* Problem to work on: Go over the data and copy out each line with "left" in it.

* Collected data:
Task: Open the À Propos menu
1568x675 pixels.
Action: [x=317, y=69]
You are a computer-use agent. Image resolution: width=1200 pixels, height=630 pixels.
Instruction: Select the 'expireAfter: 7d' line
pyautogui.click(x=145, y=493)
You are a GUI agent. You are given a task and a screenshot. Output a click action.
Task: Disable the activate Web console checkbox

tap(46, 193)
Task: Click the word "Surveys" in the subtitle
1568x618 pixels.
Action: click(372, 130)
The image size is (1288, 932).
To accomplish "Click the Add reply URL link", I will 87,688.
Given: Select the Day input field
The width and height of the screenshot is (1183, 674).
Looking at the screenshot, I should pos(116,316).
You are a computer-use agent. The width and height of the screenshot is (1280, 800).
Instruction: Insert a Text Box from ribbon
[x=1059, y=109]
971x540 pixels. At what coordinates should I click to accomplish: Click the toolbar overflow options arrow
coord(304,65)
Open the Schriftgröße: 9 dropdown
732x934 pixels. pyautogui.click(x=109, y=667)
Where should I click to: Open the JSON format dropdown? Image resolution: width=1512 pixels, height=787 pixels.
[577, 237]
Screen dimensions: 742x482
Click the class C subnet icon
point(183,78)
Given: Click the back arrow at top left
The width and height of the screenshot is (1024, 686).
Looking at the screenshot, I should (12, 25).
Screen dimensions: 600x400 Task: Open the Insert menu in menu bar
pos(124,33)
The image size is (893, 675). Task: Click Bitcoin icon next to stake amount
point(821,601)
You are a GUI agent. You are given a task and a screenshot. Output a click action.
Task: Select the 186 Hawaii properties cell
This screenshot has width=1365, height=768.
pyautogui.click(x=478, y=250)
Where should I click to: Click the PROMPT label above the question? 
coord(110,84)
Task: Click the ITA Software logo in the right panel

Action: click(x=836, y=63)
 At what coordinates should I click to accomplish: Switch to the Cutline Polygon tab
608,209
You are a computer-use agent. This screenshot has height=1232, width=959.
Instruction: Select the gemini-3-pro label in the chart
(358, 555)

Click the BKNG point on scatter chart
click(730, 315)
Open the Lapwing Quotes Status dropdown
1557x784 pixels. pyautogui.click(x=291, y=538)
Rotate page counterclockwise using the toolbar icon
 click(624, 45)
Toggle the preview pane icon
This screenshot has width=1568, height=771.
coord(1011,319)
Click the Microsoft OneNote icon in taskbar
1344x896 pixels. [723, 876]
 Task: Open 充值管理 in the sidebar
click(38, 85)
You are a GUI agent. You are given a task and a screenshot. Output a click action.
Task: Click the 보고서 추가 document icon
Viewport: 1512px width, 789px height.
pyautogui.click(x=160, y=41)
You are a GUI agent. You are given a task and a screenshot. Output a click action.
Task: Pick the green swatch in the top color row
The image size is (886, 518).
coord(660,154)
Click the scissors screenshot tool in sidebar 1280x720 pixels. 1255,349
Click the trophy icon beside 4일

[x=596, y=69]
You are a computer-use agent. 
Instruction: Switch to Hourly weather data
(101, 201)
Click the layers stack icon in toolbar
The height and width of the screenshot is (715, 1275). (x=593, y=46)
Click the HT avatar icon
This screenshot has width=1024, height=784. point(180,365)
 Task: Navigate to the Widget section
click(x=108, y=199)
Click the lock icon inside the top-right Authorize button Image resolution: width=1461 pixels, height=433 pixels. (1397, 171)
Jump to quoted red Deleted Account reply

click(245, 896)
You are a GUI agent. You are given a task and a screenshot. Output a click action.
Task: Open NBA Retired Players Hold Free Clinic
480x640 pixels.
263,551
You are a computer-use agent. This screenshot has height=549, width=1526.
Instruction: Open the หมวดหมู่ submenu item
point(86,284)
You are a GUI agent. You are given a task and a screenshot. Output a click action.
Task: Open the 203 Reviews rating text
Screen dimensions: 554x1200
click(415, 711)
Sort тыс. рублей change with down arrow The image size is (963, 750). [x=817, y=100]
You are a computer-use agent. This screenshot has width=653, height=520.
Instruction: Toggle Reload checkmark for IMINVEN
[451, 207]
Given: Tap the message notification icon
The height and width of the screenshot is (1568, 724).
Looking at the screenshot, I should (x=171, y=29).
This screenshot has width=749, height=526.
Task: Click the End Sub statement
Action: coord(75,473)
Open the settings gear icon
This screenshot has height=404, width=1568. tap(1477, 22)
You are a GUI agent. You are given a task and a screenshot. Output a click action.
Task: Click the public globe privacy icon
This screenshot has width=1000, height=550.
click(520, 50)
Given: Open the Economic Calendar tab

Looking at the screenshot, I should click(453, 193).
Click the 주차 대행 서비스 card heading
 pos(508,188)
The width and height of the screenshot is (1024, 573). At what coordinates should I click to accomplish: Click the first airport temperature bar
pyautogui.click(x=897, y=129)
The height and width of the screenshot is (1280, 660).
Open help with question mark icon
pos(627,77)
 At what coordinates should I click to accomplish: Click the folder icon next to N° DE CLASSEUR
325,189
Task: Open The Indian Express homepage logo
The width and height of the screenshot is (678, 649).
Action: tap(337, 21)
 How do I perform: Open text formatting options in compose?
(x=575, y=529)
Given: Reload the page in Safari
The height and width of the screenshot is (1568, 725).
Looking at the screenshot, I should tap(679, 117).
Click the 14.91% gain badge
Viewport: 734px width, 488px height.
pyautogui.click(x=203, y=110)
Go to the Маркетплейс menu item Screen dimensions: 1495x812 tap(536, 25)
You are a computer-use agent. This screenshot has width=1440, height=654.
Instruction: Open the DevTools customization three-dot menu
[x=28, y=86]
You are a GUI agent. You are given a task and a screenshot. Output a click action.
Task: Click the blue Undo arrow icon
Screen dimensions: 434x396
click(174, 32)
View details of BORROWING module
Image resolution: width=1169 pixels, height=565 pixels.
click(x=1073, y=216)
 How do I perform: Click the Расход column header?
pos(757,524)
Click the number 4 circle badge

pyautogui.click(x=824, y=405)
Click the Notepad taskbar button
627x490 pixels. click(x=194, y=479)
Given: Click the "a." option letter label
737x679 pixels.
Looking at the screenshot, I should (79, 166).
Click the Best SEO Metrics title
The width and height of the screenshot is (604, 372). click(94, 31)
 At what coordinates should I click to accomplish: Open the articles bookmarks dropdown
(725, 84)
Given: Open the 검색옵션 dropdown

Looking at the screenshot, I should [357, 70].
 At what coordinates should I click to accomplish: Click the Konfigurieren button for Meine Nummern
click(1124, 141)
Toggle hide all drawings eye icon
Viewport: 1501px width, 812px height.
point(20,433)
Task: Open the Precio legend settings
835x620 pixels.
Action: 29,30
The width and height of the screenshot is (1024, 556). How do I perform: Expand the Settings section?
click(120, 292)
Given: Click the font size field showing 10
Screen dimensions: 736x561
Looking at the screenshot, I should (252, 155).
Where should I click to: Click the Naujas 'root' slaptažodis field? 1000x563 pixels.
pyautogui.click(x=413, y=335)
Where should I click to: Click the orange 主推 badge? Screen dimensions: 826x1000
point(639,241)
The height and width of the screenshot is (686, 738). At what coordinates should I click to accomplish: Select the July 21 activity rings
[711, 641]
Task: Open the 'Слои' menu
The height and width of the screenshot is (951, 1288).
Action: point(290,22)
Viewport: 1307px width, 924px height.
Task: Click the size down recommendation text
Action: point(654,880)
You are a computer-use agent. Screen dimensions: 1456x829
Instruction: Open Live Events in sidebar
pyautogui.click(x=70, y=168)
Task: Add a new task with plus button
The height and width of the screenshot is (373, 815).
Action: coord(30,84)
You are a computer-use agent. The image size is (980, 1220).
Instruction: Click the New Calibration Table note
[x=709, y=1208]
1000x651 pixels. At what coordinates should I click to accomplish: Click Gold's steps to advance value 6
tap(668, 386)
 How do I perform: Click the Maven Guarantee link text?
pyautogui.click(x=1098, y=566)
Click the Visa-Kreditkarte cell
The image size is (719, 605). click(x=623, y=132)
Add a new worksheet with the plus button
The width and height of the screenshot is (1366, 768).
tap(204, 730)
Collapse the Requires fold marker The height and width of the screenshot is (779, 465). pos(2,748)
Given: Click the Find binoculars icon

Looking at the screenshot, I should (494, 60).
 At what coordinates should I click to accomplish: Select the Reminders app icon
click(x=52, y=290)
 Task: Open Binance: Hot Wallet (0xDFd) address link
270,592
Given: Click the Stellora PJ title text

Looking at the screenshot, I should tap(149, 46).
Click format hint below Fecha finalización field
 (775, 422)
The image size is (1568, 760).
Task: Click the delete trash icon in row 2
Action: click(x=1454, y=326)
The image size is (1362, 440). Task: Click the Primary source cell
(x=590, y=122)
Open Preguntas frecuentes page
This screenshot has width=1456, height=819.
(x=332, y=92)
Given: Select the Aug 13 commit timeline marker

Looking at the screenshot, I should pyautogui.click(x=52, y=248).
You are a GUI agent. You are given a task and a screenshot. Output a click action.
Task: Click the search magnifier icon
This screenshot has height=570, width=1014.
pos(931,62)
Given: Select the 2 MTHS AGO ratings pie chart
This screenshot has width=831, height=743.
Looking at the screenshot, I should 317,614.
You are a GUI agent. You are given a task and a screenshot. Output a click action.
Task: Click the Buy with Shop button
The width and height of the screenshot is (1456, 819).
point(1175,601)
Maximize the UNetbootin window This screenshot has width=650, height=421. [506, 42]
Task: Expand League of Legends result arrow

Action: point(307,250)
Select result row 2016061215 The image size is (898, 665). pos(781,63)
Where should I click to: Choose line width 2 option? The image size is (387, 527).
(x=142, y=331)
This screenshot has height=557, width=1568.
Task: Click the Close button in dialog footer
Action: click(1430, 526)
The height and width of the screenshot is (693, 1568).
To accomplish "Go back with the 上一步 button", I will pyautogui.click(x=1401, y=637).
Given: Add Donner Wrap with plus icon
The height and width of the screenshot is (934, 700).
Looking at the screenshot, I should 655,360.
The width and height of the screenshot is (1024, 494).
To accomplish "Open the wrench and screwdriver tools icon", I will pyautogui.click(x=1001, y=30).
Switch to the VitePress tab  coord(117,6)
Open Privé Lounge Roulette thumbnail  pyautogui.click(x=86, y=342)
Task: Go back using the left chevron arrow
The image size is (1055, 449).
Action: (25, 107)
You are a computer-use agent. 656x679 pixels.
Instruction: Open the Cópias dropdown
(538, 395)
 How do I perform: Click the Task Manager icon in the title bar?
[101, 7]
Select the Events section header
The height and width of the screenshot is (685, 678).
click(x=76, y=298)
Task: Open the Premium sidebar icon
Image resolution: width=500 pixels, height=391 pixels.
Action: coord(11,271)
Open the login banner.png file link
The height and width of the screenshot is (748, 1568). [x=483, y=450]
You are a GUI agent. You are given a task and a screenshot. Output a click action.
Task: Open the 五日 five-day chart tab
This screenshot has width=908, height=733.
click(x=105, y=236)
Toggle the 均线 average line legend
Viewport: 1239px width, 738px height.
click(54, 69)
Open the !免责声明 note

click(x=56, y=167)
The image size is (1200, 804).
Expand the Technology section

* Response box:
Given: Click the back arrow at top left
Task: Go back using the left chevron arrow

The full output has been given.